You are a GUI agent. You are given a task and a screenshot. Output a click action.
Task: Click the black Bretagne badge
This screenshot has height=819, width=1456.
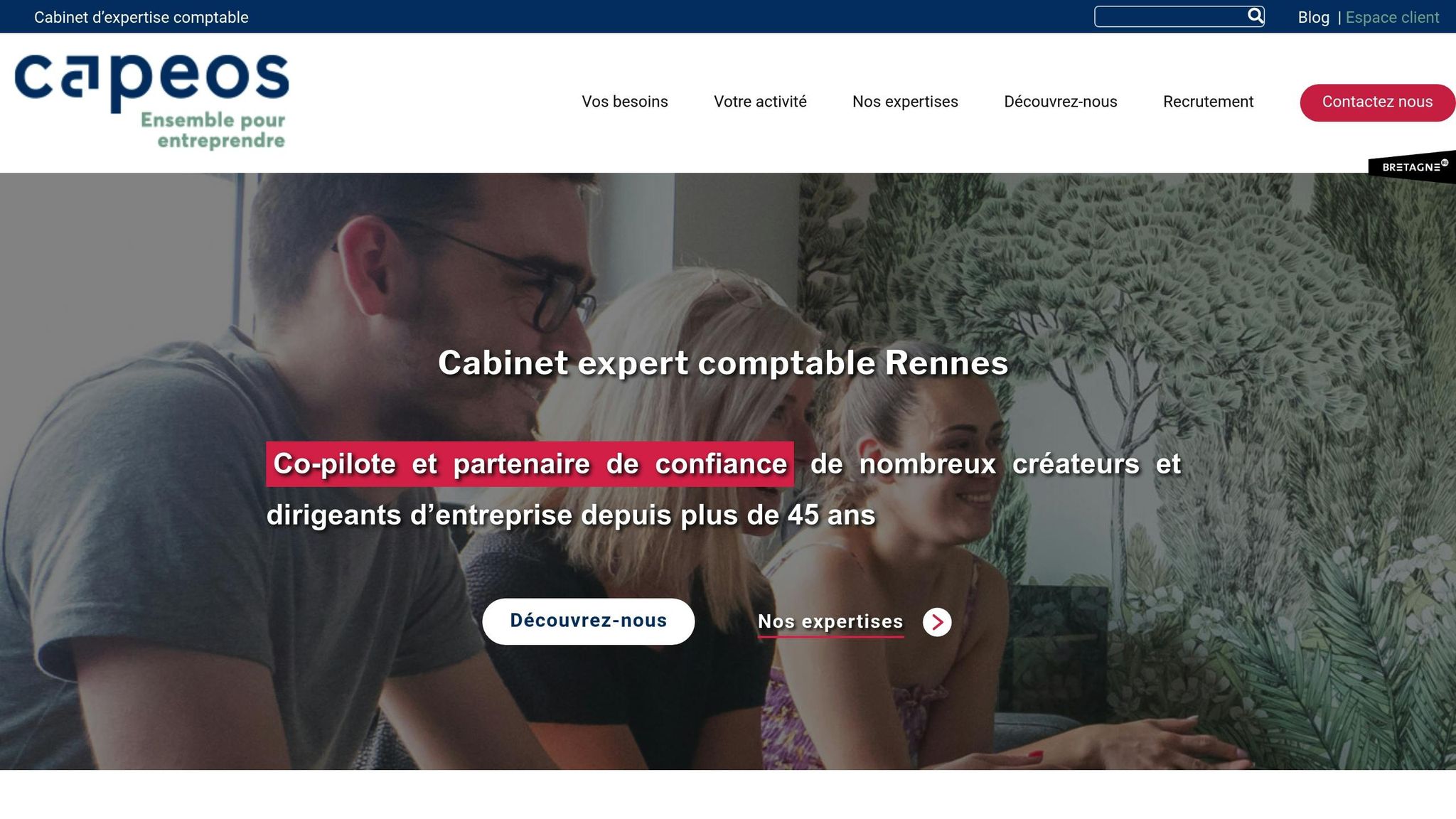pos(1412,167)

--

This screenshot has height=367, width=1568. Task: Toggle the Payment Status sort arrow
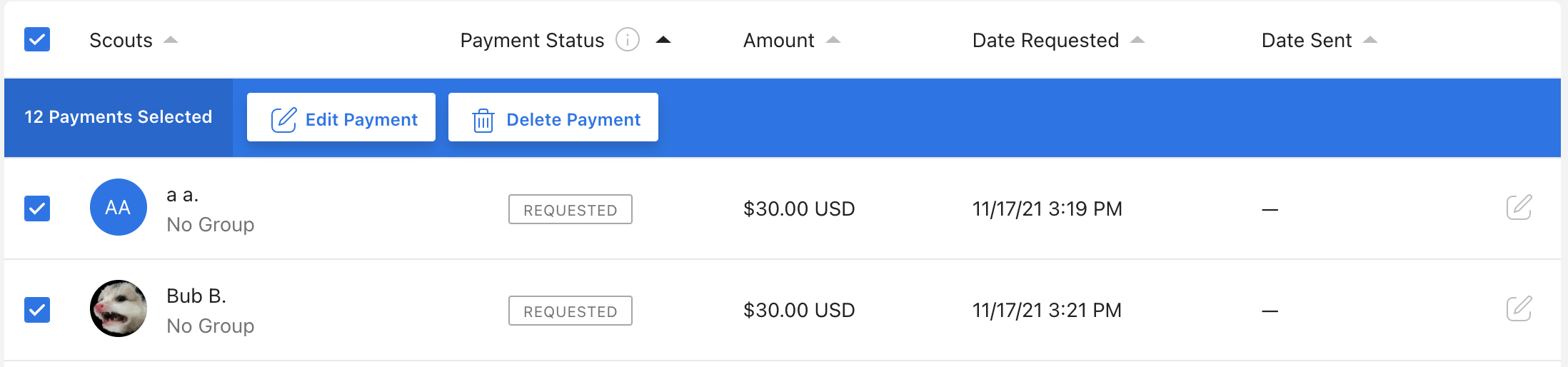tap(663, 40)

Stated problem: Write out the material verbatim from the line with "You are a GUI" to the line with "pos(1412,167)", both included, omitting the pictures.

Output below:
You are a GUI agent. You are given a task and a screenshot. Output a click action.
Task: Click the black Bretagne badge
This screenshot has height=819, width=1456.
pos(1412,167)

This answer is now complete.